Collected data entries:
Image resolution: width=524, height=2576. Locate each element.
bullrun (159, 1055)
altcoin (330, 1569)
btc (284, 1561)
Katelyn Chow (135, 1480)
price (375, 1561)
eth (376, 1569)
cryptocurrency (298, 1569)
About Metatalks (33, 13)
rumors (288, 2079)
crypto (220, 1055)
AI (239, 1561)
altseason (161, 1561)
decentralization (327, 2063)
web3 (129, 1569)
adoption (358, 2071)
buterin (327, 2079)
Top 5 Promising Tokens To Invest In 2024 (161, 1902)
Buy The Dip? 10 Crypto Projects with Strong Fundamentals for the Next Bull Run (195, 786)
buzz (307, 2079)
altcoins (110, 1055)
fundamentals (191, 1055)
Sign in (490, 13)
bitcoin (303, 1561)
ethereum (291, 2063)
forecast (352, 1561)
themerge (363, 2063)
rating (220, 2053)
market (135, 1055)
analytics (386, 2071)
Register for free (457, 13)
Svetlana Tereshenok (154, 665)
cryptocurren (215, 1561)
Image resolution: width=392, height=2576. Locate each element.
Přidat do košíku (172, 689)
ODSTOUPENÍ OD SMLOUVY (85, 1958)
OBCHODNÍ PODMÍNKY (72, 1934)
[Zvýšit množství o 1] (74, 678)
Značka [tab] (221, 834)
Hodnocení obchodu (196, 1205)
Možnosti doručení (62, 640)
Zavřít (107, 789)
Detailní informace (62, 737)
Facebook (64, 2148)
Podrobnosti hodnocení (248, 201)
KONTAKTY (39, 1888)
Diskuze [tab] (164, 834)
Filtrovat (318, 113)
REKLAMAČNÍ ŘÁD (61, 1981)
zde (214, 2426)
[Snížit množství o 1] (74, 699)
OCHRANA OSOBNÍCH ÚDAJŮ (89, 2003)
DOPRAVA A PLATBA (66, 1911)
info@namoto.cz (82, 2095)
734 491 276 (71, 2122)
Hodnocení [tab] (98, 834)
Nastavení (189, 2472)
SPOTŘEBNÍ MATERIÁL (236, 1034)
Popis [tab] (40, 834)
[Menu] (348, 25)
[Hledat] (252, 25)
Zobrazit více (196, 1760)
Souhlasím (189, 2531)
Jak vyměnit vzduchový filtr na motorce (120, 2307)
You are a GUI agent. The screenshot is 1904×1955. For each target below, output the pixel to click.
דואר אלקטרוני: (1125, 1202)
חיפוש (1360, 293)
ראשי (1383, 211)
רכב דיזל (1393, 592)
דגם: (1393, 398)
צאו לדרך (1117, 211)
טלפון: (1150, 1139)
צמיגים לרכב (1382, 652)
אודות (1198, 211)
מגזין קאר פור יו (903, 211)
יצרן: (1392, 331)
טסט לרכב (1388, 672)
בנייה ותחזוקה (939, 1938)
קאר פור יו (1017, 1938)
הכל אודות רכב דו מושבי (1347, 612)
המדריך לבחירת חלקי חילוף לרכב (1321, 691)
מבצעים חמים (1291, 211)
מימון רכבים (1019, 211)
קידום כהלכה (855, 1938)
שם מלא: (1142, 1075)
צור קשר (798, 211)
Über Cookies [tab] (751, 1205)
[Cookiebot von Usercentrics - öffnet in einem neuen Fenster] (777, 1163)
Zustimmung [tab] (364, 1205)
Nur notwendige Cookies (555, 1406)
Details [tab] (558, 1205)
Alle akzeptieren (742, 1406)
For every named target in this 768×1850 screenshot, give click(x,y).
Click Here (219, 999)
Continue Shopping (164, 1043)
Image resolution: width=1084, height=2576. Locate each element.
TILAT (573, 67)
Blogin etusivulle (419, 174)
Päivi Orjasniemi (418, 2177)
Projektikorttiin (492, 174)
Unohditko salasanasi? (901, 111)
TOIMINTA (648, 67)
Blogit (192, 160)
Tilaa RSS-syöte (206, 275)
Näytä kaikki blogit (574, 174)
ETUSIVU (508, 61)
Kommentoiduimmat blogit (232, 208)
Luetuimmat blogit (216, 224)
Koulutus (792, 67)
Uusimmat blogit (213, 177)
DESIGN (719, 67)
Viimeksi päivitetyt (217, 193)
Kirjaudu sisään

WHAT TO PRODUCE
The answer should reproduce each entry above in full.

OUTPUT OF THE EXERCISE
Image resolution: width=524, height=2576. Locate each element.
bullrun (159, 1055)
altcoin (330, 1569)
btc (284, 1561)
Katelyn Chow (135, 1480)
price (375, 1561)
eth (376, 1569)
cryptocurrency (298, 1569)
About Metatalks (33, 13)
rumors (288, 2079)
crypto (220, 1055)
AI (239, 1561)
altseason (161, 1561)
decentralization (327, 2063)
web3 (129, 1569)
adoption (358, 2071)
buterin (327, 2079)
Top 5 Promising Tokens To Invest In 2024 (161, 1902)
Buy The Dip? 10 Crypto Projects with Strong Fundamentals for the Next Bull Run (195, 786)
buzz (307, 2079)
altcoins (110, 1055)
fundamentals (191, 1055)
Sign in (490, 13)
bitcoin (303, 1561)
ethereum (291, 2063)
forecast (352, 1561)
themerge (363, 2063)
rating (220, 2053)
market (135, 1055)
analytics (386, 2071)
Register for free (457, 13)
Svetlana Tereshenok (154, 665)
cryptocurren (215, 1561)
Image resolution: width=392, height=2576. Locate each element.
Přidat do košíku (172, 689)
ODSTOUPENÍ OD SMLOUVY (85, 1958)
OBCHODNÍ PODMÍNKY (72, 1934)
[Zvýšit množství o 1] (74, 678)
Značka [tab] (221, 834)
Hodnocení obchodu (196, 1205)
Možnosti doručení (62, 640)
Zavřít (107, 789)
Detailní informace (62, 737)
Facebook (64, 2148)
Podrobnosti hodnocení (248, 201)
KONTAKTY (39, 1888)
Diskuze [tab] (164, 834)
Filtrovat (318, 113)
REKLAMAČNÍ ŘÁD (61, 1981)
zde (214, 2426)
[Snížit množství o 1] (74, 699)
OCHRANA OSOBNÍCH ÚDAJŮ (89, 2003)
DOPRAVA A PLATBA (66, 1911)
info@namoto.cz (82, 2095)
734 491 276 (71, 2122)
Hodnocení [tab] (98, 834)
Nastavení (189, 2472)
SPOTŘEBNÍ MATERIÁL (236, 1034)
Popis [tab] (40, 834)
[Menu] (348, 25)
[Hledat] (252, 25)
Zobrazit více (196, 1760)
Souhlasím (189, 2531)
Jak vyměnit vzduchový filtr na motorce (120, 2307)
You are a GUI agent. The screenshot is 1904×1955. For each target below, output the pixel to click.
דואר אלקטרוני: (1125, 1202)
חיפוש (1360, 293)
ראשי (1383, 211)
רכב דיזל (1393, 592)
דגם: (1393, 398)
צאו לדרך (1117, 211)
טלפון: (1150, 1139)
צמיגים לרכב (1382, 652)
אודות (1198, 211)
מגזין קאר פור יו (903, 211)
יצרן: (1392, 331)
טסט לרכב (1388, 672)
בנייה ותחזוקה (939, 1938)
קאר פור יו (1017, 1938)
הכל אודות רכב דו מושבי (1347, 612)
המדריך לבחירת חלקי חילוף לרכב (1321, 691)
מבצעים חמים (1291, 211)
מימון רכבים (1019, 211)
קידום כהלכה (855, 1938)
שם מלא: (1142, 1075)
צור קשר (798, 211)
Über Cookies [tab] (751, 1205)
[Cookiebot von Usercentrics - öffnet in einem neuen Fenster] (777, 1163)
Zustimmung [tab] (364, 1205)
Nur notwendige Cookies (555, 1406)
Details [tab] (558, 1205)
Alle akzeptieren (742, 1406)
For every named target in this 768×1850 screenshot, give click(x,y).
Click Here (219, 999)
Continue Shopping (164, 1043)
Image resolution: width=1084, height=2576. Locate each element.
TILAT (573, 67)
Blogin etusivulle (419, 174)
Päivi Orjasniemi (418, 2177)
Projektikorttiin (492, 174)
Unohditko salasanasi? (901, 111)
TOIMINTA (648, 67)
Blogit (192, 160)
Tilaa RSS-syöte (206, 275)
Näytä kaikki blogit (574, 174)
ETUSIVU (508, 61)
Kommentoiduimmat blogit (232, 208)
Luetuimmat blogit (216, 224)
Koulutus (792, 67)
Uusimmat blogit (213, 177)
DESIGN (719, 67)
Viimeksi päivitetyt (217, 193)
Kirjaudu sisään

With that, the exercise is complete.